The investigators conducted a study to assess associations between regular flavonoid intake and the risk of ovarian cancer. The study group comprised 171,940 women enrolled in the Nurses’ Health Study and Nurses’ Health Study II. The researchers examined associations between ingestion of total flavonoids and their subclasses (flavanones, flavonols, anthocyanins, flavan-3-ols, flavones, and polymeric flavonoids) and the risk of ovarian cancer. Flavonoid intaked was calculated from validated food-frequency questionnaires collected every four years.
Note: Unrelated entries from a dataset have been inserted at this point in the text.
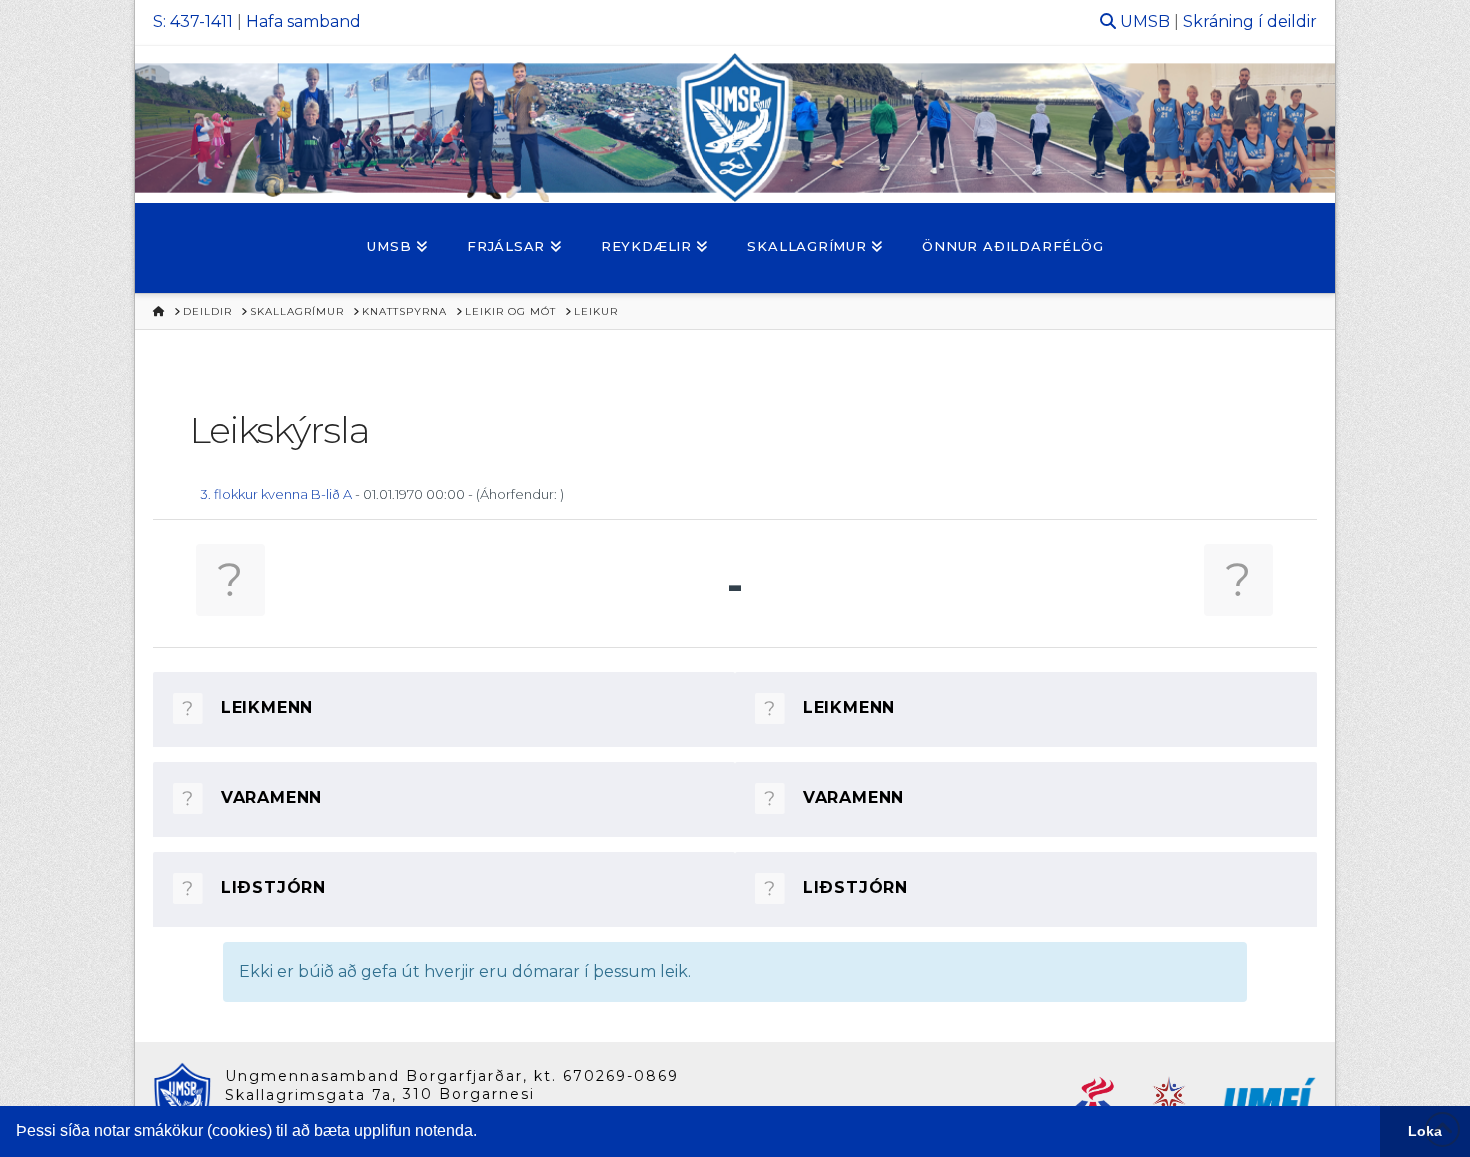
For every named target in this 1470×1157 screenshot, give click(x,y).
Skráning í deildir (1250, 21)
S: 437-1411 (193, 21)
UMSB (1145, 21)
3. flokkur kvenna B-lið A (276, 494)
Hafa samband (303, 21)
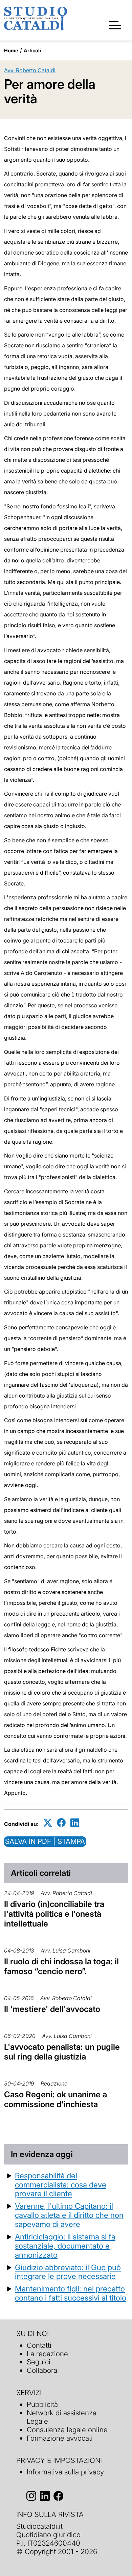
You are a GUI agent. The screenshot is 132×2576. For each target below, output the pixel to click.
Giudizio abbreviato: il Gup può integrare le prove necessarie (68, 2272)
The researchers found that during 16–22 years of follow-up, 723 ovarian cancer cases were confirmed via medical records. Statistical analysis revealed that, overall, total flavonoids were not statistically significantly associated with ovarian cancer risk. However, women who were in the top 20% of flavonol and flavanone intakes had a somewhat lower risk of ovarian cancer than did participants in the lowest 20%. The association for flavanone intake was stronger for serous invasive and poorly differentiated tumors, compared to nonserous and less-aggressive tumors. Intakes of other subclasses were not significantly associated with risk. In food-based analyses, which were used to compare women who consumed more than 1 cup of black tea to those who consumed less than 1 cup of black tea per day, the women who consumed more than one cup had a32% decreased risk of ovarian cancer.
The authors concluded that higher intake of flavonoids as well as black tea consumption may be associated with lower risk of ovarian cancer. They recommended that further prospective (forward-looking) studies should be conducted to confirm their findings.
The researchers are affiliated with: Department of Nutrition, Norwich Medical School, University of East Anglia, Norwich, United Kingdom; the Department of Epidemiology, Harvard School of Public Health, Boston, MA; and the Channing Division of Network Medicine, Department of Medicine, Brigham and Women’s Hospital and Harvard Medical School, Boston, MA.